__EXERCISE DESCRIPTION__: Only one stretch of the data below is wanted: the lines from the one with "Screen dimensions: 1456x819 How" through the one with "Given: Open Opera browser from taskbar", repeated exactly.

· · · · · · ·

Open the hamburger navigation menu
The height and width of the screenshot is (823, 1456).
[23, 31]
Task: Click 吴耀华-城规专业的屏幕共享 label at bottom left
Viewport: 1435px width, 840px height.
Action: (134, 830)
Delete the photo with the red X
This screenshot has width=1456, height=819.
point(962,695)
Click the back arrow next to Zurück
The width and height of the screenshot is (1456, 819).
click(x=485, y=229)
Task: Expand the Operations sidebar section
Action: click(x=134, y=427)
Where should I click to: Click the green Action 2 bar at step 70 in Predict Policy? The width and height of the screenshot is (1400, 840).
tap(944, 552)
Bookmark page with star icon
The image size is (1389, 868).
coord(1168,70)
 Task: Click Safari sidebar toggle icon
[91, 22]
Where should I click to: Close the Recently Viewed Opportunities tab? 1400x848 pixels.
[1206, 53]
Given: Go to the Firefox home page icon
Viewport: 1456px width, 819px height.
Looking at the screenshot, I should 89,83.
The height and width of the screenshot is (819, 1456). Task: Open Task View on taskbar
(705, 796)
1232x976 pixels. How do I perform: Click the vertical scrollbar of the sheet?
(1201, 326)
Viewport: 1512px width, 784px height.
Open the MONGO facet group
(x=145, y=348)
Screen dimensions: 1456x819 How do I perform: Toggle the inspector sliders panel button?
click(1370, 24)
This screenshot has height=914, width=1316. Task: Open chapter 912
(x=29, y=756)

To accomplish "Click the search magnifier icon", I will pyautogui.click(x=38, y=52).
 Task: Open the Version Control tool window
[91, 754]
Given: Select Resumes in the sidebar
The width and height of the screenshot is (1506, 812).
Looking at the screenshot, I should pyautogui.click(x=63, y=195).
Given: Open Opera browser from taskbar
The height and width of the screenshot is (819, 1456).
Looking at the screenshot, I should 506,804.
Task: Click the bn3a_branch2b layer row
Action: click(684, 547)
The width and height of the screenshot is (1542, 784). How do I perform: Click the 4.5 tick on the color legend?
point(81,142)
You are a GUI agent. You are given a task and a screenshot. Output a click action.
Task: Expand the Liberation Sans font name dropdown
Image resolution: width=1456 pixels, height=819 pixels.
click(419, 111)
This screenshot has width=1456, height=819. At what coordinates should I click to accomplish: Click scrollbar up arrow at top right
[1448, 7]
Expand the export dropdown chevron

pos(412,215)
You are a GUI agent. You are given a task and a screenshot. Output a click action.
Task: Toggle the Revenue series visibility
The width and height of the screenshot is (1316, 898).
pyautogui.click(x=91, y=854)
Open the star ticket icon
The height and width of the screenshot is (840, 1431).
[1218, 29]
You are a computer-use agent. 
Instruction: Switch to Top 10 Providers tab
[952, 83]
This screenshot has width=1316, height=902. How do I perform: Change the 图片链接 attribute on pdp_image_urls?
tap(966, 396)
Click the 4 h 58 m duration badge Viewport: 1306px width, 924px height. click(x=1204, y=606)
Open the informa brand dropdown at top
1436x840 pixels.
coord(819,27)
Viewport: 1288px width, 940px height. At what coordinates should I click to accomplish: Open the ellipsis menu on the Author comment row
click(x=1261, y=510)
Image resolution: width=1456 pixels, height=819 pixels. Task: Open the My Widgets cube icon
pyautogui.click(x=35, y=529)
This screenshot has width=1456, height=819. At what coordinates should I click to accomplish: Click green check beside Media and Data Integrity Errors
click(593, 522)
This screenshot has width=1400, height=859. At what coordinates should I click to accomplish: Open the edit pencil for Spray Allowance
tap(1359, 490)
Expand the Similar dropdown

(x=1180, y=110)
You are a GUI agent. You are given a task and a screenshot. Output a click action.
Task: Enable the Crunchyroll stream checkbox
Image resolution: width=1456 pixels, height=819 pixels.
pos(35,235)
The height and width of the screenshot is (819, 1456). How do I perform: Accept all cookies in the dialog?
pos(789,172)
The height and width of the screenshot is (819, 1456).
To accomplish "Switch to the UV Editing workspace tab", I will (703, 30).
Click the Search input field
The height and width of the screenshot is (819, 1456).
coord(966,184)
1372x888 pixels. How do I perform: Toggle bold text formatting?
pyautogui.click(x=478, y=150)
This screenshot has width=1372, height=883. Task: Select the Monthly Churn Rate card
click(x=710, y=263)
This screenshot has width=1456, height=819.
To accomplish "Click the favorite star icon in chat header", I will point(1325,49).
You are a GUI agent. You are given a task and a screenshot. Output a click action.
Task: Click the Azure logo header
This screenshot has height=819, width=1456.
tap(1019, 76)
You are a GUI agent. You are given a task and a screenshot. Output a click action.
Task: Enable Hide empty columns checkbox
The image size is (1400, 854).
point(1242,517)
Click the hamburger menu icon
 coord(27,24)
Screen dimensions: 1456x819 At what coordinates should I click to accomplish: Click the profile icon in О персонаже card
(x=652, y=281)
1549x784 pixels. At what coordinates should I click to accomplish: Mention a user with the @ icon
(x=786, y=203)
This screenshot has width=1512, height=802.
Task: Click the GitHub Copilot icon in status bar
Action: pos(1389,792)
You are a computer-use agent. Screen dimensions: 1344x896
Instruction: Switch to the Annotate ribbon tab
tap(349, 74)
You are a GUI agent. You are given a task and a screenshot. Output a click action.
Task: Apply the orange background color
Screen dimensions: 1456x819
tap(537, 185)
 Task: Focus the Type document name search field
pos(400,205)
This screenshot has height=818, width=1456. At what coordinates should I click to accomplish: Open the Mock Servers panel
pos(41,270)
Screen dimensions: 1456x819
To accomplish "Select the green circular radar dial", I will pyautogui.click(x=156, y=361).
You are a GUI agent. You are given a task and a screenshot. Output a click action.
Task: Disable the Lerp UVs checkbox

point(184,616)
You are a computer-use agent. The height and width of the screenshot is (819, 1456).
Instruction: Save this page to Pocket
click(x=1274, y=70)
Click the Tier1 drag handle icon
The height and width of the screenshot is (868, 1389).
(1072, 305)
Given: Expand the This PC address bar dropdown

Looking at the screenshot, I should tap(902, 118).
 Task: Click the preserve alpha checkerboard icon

· · · · · · ·

__SOLUTION TO THE EXERCISE__:
Screen dimensions: 1456x819 How do I perform: Toggle the inspector sliders panel button?
click(1370, 24)
This screenshot has height=914, width=1316. Task: Open chapter 912
(x=29, y=756)

To accomplish "Click the search magnifier icon", I will pyautogui.click(x=38, y=52).
 Task: Open the Version Control tool window
[91, 754]
Given: Select Resumes in the sidebar
The width and height of the screenshot is (1506, 812).
Looking at the screenshot, I should pyautogui.click(x=63, y=195).
Given: Open Opera browser from taskbar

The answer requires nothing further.